On behalf of the classes:
a) The common representative of the class formed by at least thirty members, and
b) Civil organizations, constituted at least one year prior to the raising of the Class Action in question, that has within its authority the ability to promote and defend the interests of which the class is concerned, and which are duly registered before the Federal Judiciary Council.
The requirements necessary for a Class Action Suit are:
a) That it involves actions that bring harm to consumers, enjoyers of property, consumers of public or private services, the environment, or actions harming consumers as a result of illegal uncompetitive concentrations by corporations or economic agents or for monopolistic practices, and
b) That there exists a correlation between the purpose of the action sought and the harm suffered by the class.
The proceedings that are initiated under these new rules will provide the tortfeasor with 15 days to answer and there shall be an meeting of the parties to reach an agreement; failure to do so will result in the initiation of a legal proceeding, upon the conclusion of which the court will issue its judgment.
The judgments may be of the following different types:
a) In Diffuse Actions, the judge may only order that the tortfeasor provide restitution for the damage suffered by the class, and
b) In the case of Class Actions, strictu sensu, and in those brought individually, the judge may order the tortfeasor to provide restitution for the damage suffered or as the case may be, cover the individual harms of the members of the class.
These modifications also allow for the following other judicial remedies in any of the three types of Class Action Suits, to be requested of a court:
a) Injunction order to stop the acts or activities that are causing or have caused either an imminent or irreparable harm upon the class.
b) An order of specific performance of acts or activities whose omission has or will cause either an imminent or irreparable harm upon the community, and
c) The removal from the market or the securing of instruments, assets, copies and products directly related to the irreparable harm that has been or will be suffered by the class.
In conclusion, the Class Actions have a different nature than those regulations which are currently available under Mexican Law. Under the new Class Action legislation the same cause of action may be brought by one single class of persons. As has been the case in the United States of America, these types of actions gain a certain amount of strength which transcend into the political realm to the detriment of tortfeasors.
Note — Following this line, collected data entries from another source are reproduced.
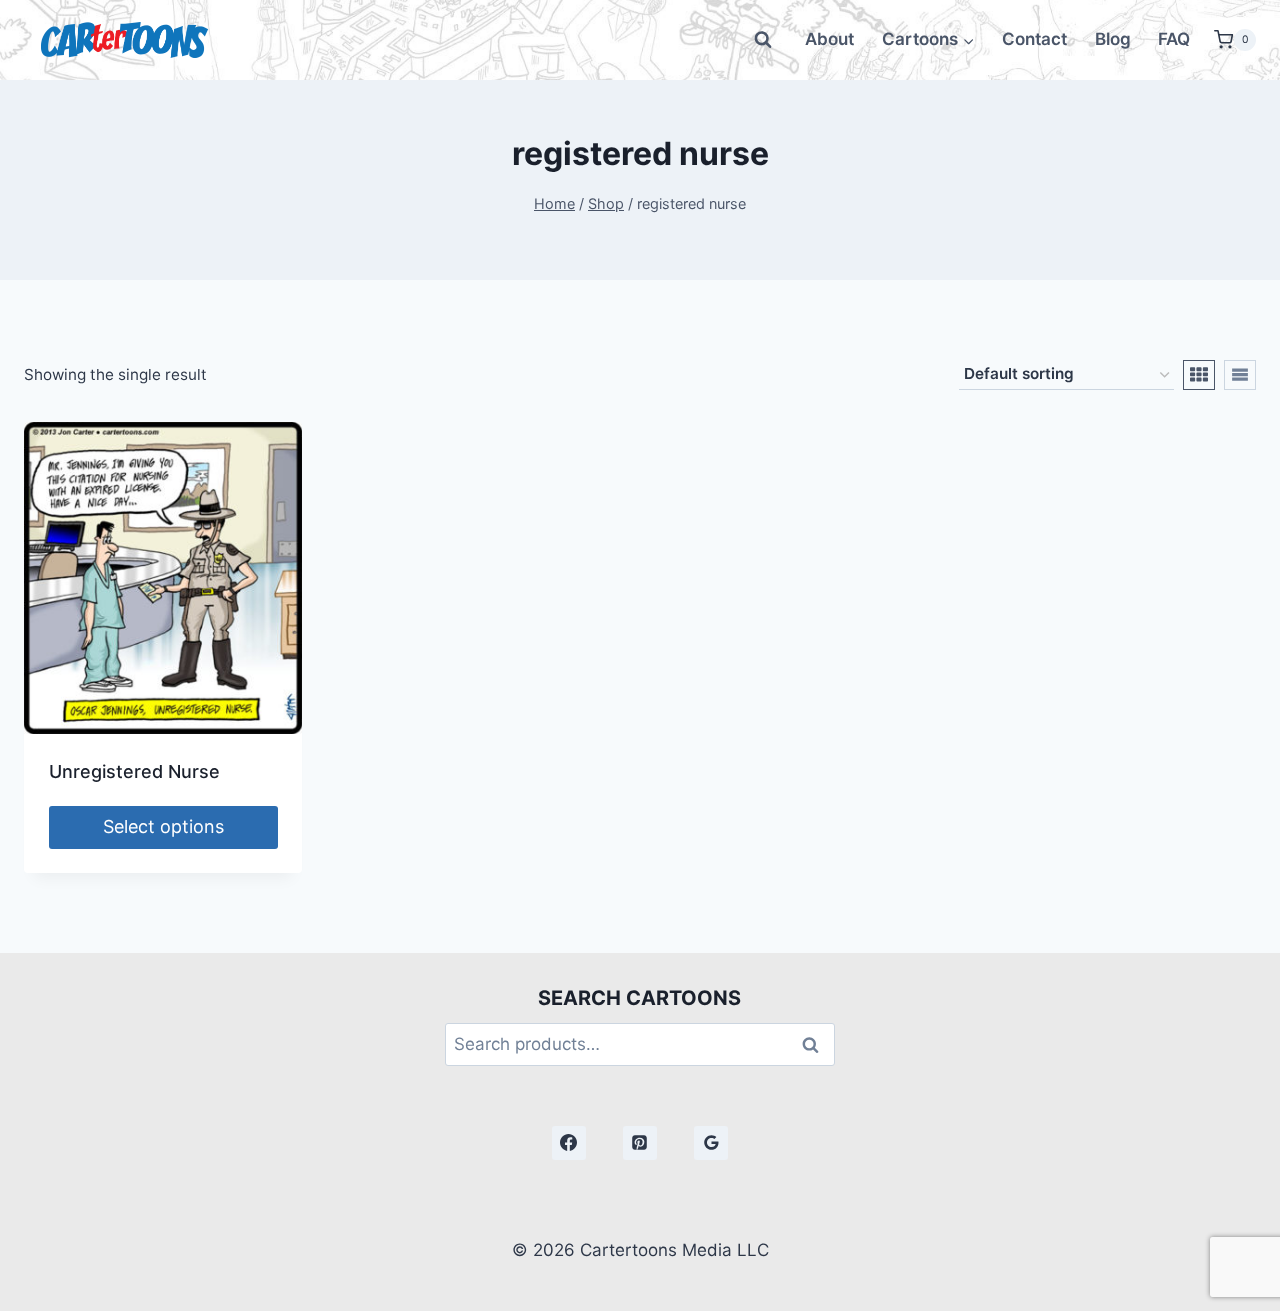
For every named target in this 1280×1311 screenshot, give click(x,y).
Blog (1113, 39)
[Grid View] (1199, 375)
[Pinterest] (640, 1143)
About (829, 39)
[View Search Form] (763, 40)
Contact (1034, 39)
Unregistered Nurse (134, 771)
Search (816, 1044)
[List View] (1240, 375)
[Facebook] (569, 1143)
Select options (163, 826)
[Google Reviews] (711, 1143)
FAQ (1174, 39)
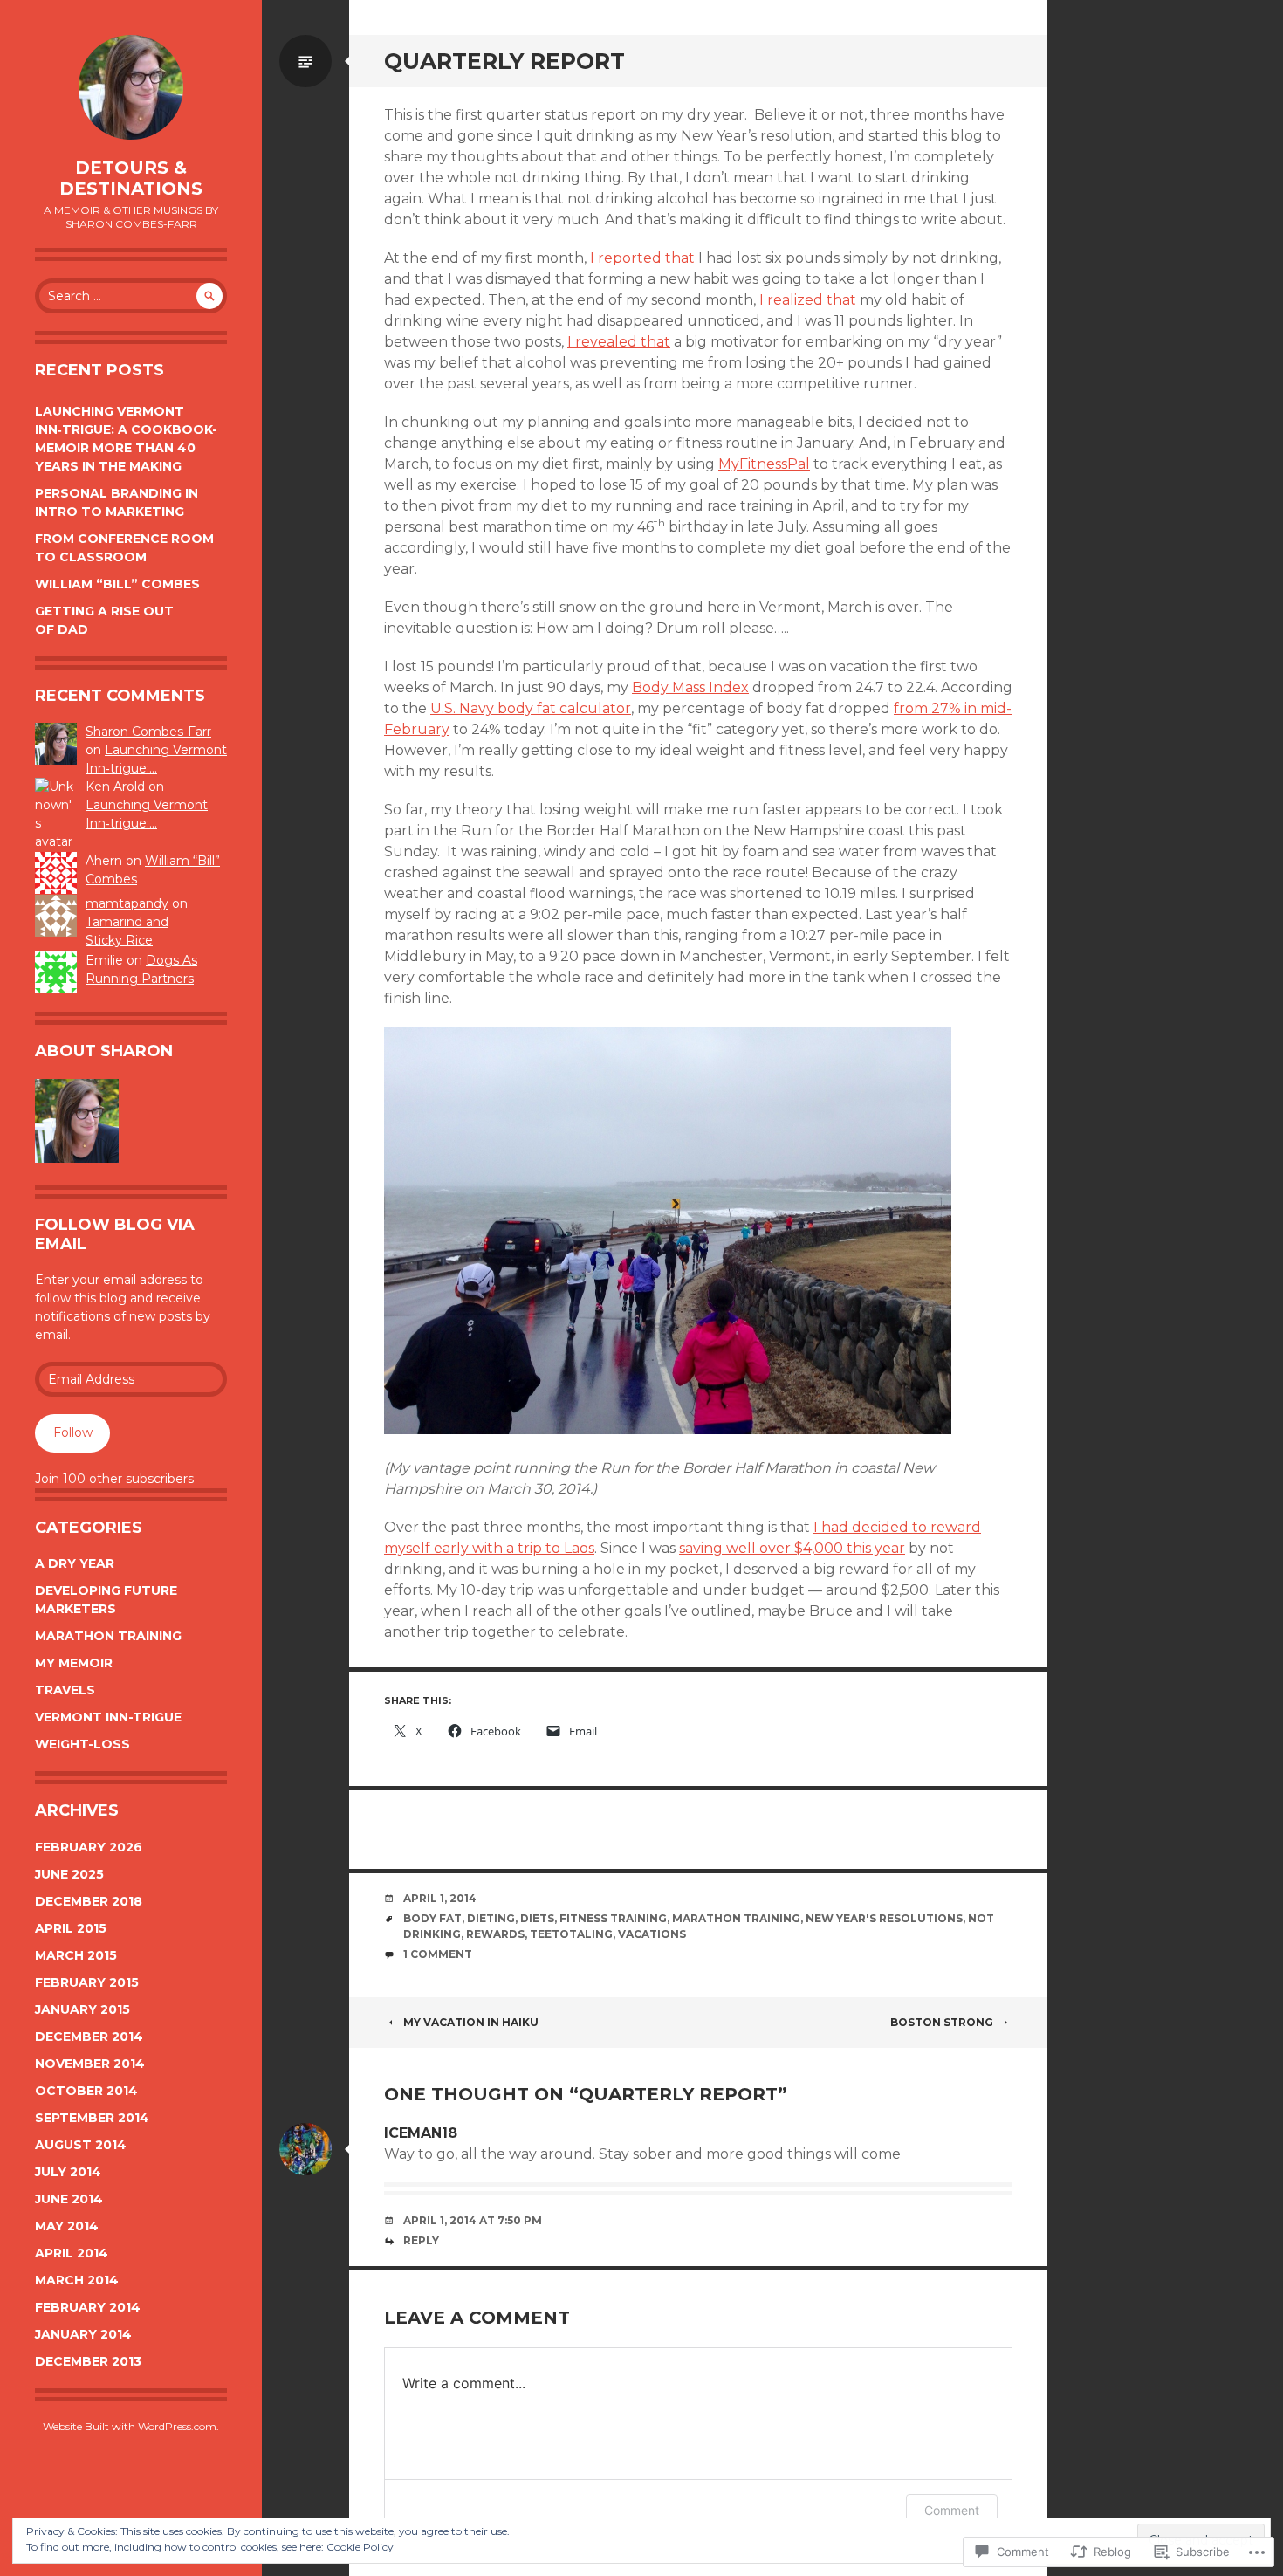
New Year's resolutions (884, 1918)
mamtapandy (127, 903)
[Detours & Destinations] (131, 87)
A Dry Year (74, 1563)
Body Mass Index (690, 687)
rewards (495, 1934)
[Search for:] (131, 296)
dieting (491, 1918)
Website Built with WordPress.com (129, 2426)
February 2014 (88, 2307)
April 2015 (70, 1928)
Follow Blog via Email (115, 1234)
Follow (73, 1432)
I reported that (642, 258)
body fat (432, 1918)
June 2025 (69, 1874)
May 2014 (67, 2226)
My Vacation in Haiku (471, 2022)
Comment (951, 2510)
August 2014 (81, 2145)
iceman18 (420, 2133)
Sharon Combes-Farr (148, 731)
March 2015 (76, 1955)
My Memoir (74, 1663)
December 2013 (88, 2361)
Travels (65, 1690)
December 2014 (89, 2036)
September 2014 (92, 2118)
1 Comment (437, 1954)
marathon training (736, 1918)
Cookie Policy (360, 2546)
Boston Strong (941, 2022)
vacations (652, 1934)
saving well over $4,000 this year (792, 1548)
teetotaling (571, 1934)
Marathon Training (108, 1636)
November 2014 (90, 2063)
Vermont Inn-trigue (108, 1717)
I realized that (807, 300)
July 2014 (68, 2172)
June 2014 (69, 2199)
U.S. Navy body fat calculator (530, 708)
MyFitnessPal (764, 464)
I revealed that (618, 341)
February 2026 (88, 1847)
At Jáuregui y Del Valle, S.C., we have a team of professionals well versed in U.S. Law, knowledgeable in U.S. Class Action Suits, which enables us to lend professional legal services to our present and future clients, in these types of actions which we believe will increase in relevancy in the future.
1 Pursuant the modifications made to the Federal Code of Civil Procedure, a class is understood as consisting of at least thirty people whose individual interests have been affected by the activity, act or omission by an economic agent, corporation, person or authority.
2 A determined or easily determinable class for purposes of joining in a Class Action can be, for example, the members of an association, or an ejido.
3 The “Individual Homogenous” Class Action has a different meaning that that of a Diffuse Class or a Class Action, stricto senso. An example of an Individual Homogenous Class Action would be one where an airline ticket holder raises an action on behalf of her fellow ticketholders for a cancelled flight.